Passage shown:

You are moving in the direction of my own intuitions about youth ministry (and, by extension, ministry in the church as a whole). Two thoughts which (hopefully) might extend the conversation:

First, the church youth group (up through high school) in the parish where I first became a Christian was pretty mediocre. I was baptised at age 16, started out great guns, and by the time I was 18 or so I wanted to chuck it all and move on to something more sophisticated. What happened to change that was that I became a member of a college-age group at church that challenged me personally and also questioned the culture around me. At that same time, I became involved in an InterVarsity group at university, which also challenged me to grow in my spiritual practices, as well as intellectually. I suppose in some way I owe these two groups my life, as I would not be who I am today without them. They respected me enough as a person to engage me and to challenge me. They were not afraid to interact with me or ask hard questions or lead me somewhere new (with the inevitable give-and-take that such leading involves). They also cared deeply about me, and were willing to tell the truth, even when that was hard. They gave me something solid, and worth wrestling with. So you can see which side I weigh in on, based on my experience.

My second thought is this: a few members of those groups found it difficult to find their places in the church following these formative experiences, because they seemed to speak a different language and operate at a different level of intensity than the other adult members, who had been formed in more traditional ways. All of which is to say that when we look at youth ministry -- or baptismal formation -- there can sometimes be a disconnect between more intentional, challenging, holistic means of formation and the larger body that we are ingrafting these people into. And I don't have a simple answer for how to redress this tension, although it seems important to do so.



Wow, there's a lot of different threads of thought in there... I'll try and comment on some of them.

I think one of the reasons that churches want to entertain rather than disciple, is because leaders are mostly pretty insecure about what they believe themselves. Most youth leaders are not theologically trained, even a tiny bit... normally the qualification is "you're an 'older youth'" or "you're a parent of someone in the youthgroup".

Even those who are "trained youth workers" are not necessarily theologically trained... most of the qualifications would be suitable for use in a non-church group too.

We don't want to teach our kids too much deep theology because they will rock the boat. Teach them too much, and they will be equipped to challenge the system, and, secretly, we all believe the system is flawed. This is probably more rife in the types of churches that aren't very flexible doctrinally. There's a whole underlying theology in a lot of our more evangelical churches that we don't really like, and don't really want to tell the kids about in case they don't like it, because they're "not grown up enough to just accept it."

Like PSA, or maybe Unconditional Election or whatever. None of us really like it, and so we don't like talking about it. And for those of us who disagree with it properly, rather than accepting it, there's always a danger of annoying the boss.

Data provided:
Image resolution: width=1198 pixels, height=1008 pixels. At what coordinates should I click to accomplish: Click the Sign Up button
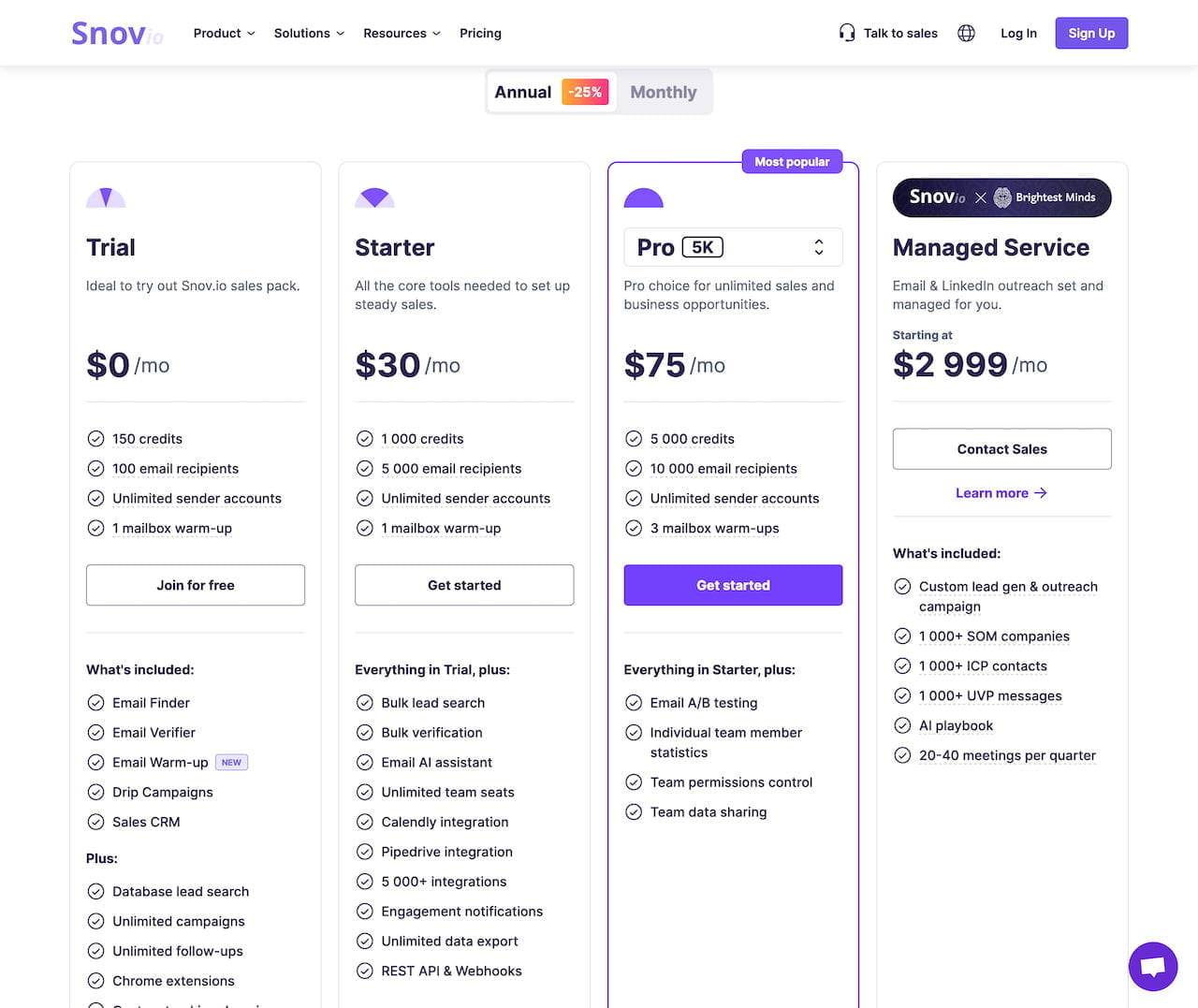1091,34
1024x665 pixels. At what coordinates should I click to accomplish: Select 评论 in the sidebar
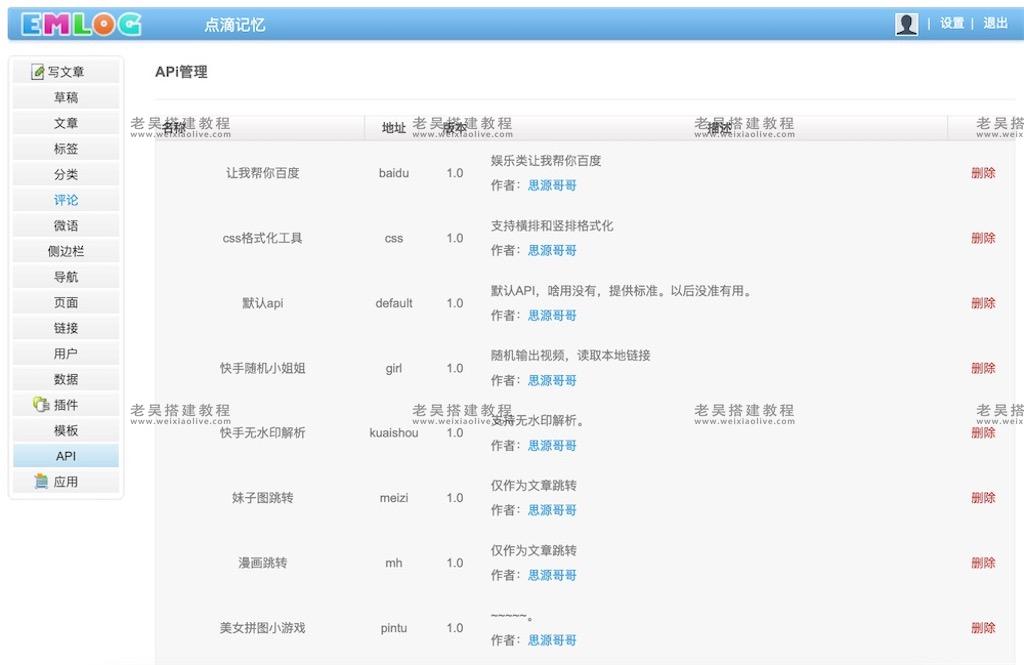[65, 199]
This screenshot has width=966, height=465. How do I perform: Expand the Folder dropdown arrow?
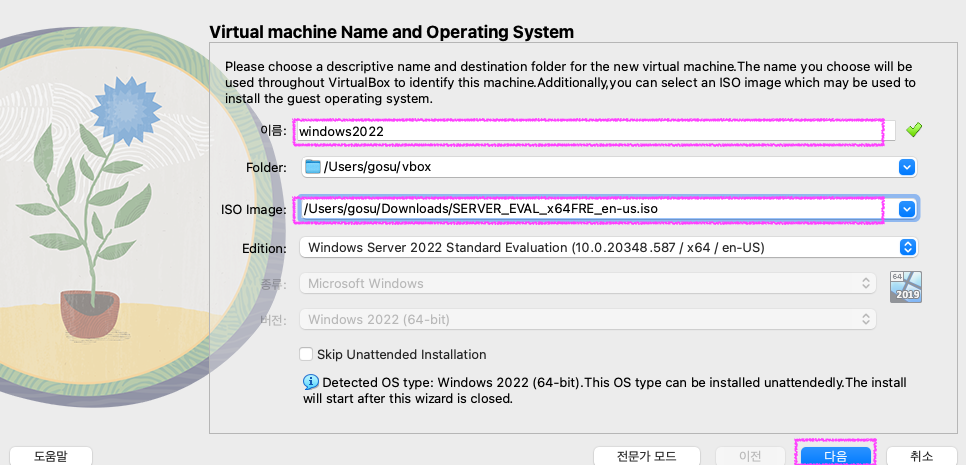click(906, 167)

---

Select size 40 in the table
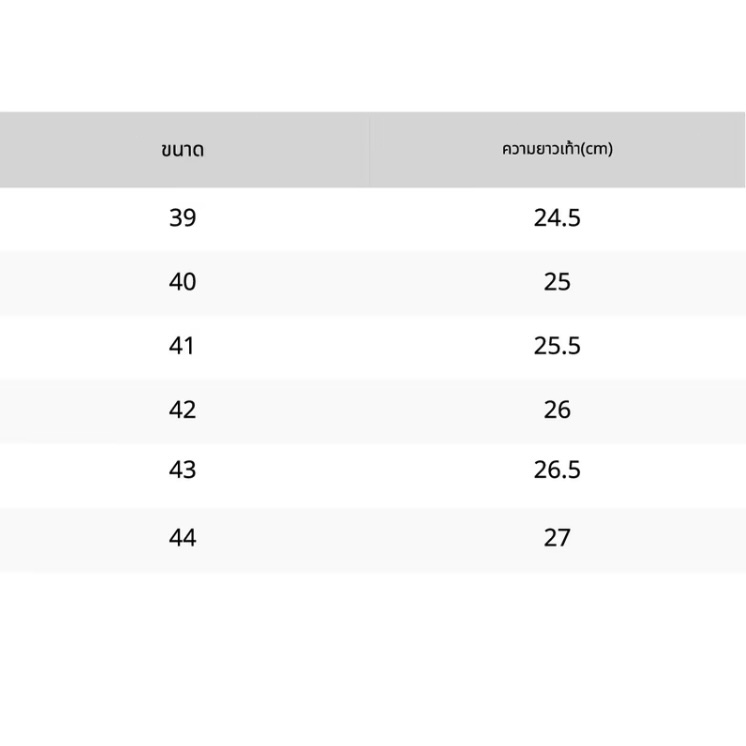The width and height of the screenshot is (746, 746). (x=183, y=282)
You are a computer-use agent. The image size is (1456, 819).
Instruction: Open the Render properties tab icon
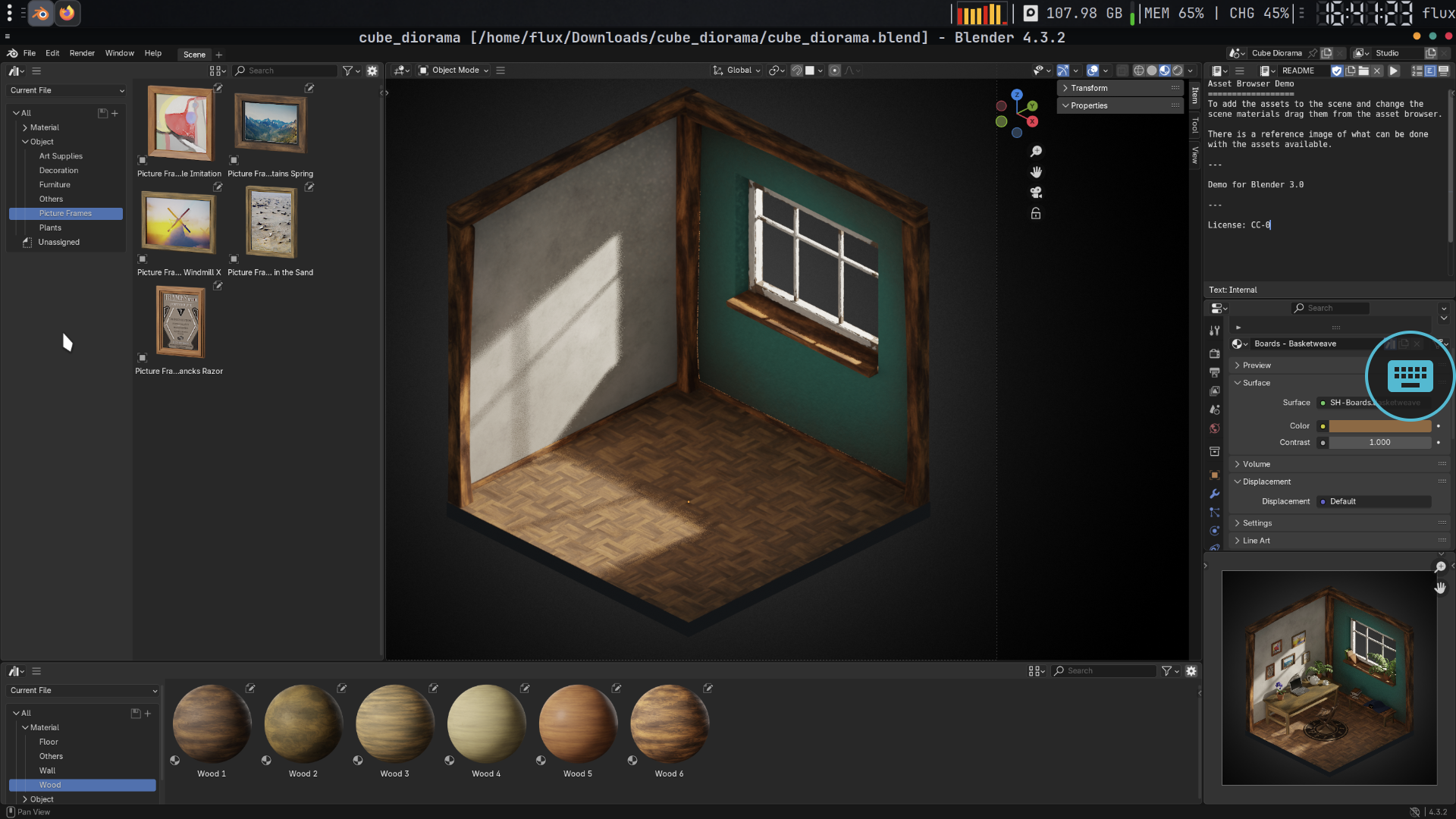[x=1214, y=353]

Objective: Continue the youth ministry discussion from its final sentence. The rows play no part here.

Output for this task:
On the secular/ Christian divide, I only ever hear it brought u[p in a derogitary way. Steve makes some interesting observations here about this... the seeming demonising of "secular activities" by church folk. A lot of leaders will whine about how noone comes to the 25 weekly prayer meetings, and part of me thinks "yeah, we have a life." It is frowned upon to be on the pub quiz team, or to do badminton twice a week, or to learn T'ai Chi, or do anything that isn't a church activity.

And so the people who want to have a life outside church will keep it a little quiet. They won't talk about it unless they're asked, because they don't want to feel everyone's looking down on them for being "of the world" or whatever.

And I think that is why we have this barrier between secular and sacred. It is implicitly taught to us that we should spend all our time in the church. Which is remarkably silly, given that we are supposed to be very much "in the world", but there you go.

I'd love to see our young people really grappling with theology, but I think there would be a lot of frowns if they grappled "too much." People need to be able to grapple without feeling condemned. If you ask a lot of leaders a difficult question, you will likely get a pre-packaged answer and a few proof-texts to boot. If you are still not sure, you're seen to be a trouble maker, and a bit of a wayward, dodgey Christian.


Good post, I hear your concerns and share some of your grievances. I have a youth group that can barely read or write and who all fail at school, so trying to teach them anything is a nightmare. I'd be interested to gather more of your thoughts on the subject.


Great post Andy I resonate with it a lot.
A couple of thoughts spring to mind.
(1) I'm only too aware of the limits of my influence on the young people in my "care". I see some of them for 2 perhaps 3 hours a week, others less. So I'm all for helping parents and others (including the young people themselves) in the believing community be empowered and encouraged to disciple their young people, help young people narrate their lives theologically. The problem with this is that these are the very people who just want an entertainer who will "keep" their kids by putting on lots of stuff for them. The other issue is how many youth workers get the opportunity to input into the "adult programme", thus start this process?
(2) the other problem is that church leaderships don't seem to see the incompatibility of bringing kids up on a "lets entertain you" format but keep "church" as lets bore you to death!
Change is needed on “both sides” and trial blazers are needed who are strong enough to hold out for what’s good / right and not just what’s popular.

andy goodliff

Thanks for all the great comments - I'll jump back into conversation at this point.

Most of us have recognised that the tension between youth work and the wider church and how they go hand in hand. Brodie, I'm in the fortunate position where I can input into leadership (they let me come on their away-day!) and I think I'm a valued contributer, although that does not mean I get everything I want my way. Its a step by step process.

Sven - you're comment about young people who struggle academically is one I"m hearing loud and clear. I'm an unashamed academic, who enjoys theological debate, and so often I can be too high-level (its just I think others are often too low-level!). I think its important to develop practices, rather than theology theory. As I train as an RE teacher the questions of how you differentiate and teach young people who struggle with the basics of reading and writing frequently come up. So I'm beginning to think what impact that has on youth work. A question are we interested in young people's spiritual development or a more wholistic development?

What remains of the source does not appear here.